In this embodiment, when the preset event does not occur, the pose of the current acquisition device may be determined based on the current motion data of the acquisition device and the current depth image of the previous frame acquired by the acquisition device. Specifically, taking an acquisition device provided with a binocular camera and an IMU as an example, the current motion data acquired by the IMU may be first pre-integrated, so that a current IMU error term is determined according to a pre-integrated result. And determining a current characteristic re-projection error item according to the current frame depth image acquired by the binocular camera. Then, a first objective function is obtained based on the current IMU error term and the current feature re-projection error term. Finally, solving a first objective function by using an LM (Levenberg-Marquardt) algorithm, thereby obtaining the pose of the current acquisition equipment.
In step 202, when a preset event occurs, the pose of the current acquisition device is determined based on the historical depth image acquired by the acquisition device and the current depth image of the previous frame acquired by the acquisition device.
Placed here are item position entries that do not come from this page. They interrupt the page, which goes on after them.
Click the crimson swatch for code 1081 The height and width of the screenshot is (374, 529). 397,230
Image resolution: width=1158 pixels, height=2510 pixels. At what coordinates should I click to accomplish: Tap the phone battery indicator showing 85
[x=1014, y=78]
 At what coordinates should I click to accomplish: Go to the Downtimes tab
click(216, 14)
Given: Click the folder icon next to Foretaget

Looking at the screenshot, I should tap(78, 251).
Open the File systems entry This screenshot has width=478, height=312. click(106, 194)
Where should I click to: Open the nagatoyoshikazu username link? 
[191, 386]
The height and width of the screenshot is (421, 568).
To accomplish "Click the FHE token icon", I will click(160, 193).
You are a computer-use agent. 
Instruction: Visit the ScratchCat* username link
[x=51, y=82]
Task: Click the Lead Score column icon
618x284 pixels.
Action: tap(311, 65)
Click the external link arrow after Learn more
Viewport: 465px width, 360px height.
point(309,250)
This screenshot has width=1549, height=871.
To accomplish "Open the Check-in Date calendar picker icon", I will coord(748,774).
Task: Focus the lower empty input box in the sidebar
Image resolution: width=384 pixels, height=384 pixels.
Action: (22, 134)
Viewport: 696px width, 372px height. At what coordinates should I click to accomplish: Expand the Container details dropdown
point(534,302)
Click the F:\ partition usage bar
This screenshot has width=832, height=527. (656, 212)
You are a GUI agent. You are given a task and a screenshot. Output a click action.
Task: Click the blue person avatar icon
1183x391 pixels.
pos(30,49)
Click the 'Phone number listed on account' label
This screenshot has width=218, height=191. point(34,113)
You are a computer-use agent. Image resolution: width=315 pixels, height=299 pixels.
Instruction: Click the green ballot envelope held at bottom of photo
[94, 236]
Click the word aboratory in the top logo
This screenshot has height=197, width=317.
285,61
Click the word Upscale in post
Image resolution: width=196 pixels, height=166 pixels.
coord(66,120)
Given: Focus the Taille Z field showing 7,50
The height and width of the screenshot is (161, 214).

In this embodiment, when the preset event occurs, the pose of the current acquisition device may be determined based on the historical depth image acquired by the acquisition device and the current depth image of the previous frame acquired by the acquisition device. In particular, a reference image may be acquired from a historical depth image acquired by an acquisition device, the reference image having more than a preset number of matching landmark points with a current frame depth image. And determining a matching landmark point in the current frame of depth image relative to the reference image, acquiring the pose corresponding to the reference image, and determining the pose of the current acquisition equipment according to the depth information of the current frame of depth image and the pose corresponding to the reference image.
In this embodiment, the preset event may be an abnormality in the data collected by the collecting device, for example, the preset event may include: collecting an event of abnormality of current motion data of equipment; or the event that the number of the matched landmark points in the previous frame of depth image and the previous frame of depth image is smaller than the preset number. It will be appreciated that the preset event may also include other events, and the specific content aspect of the preset event is not limited in this application.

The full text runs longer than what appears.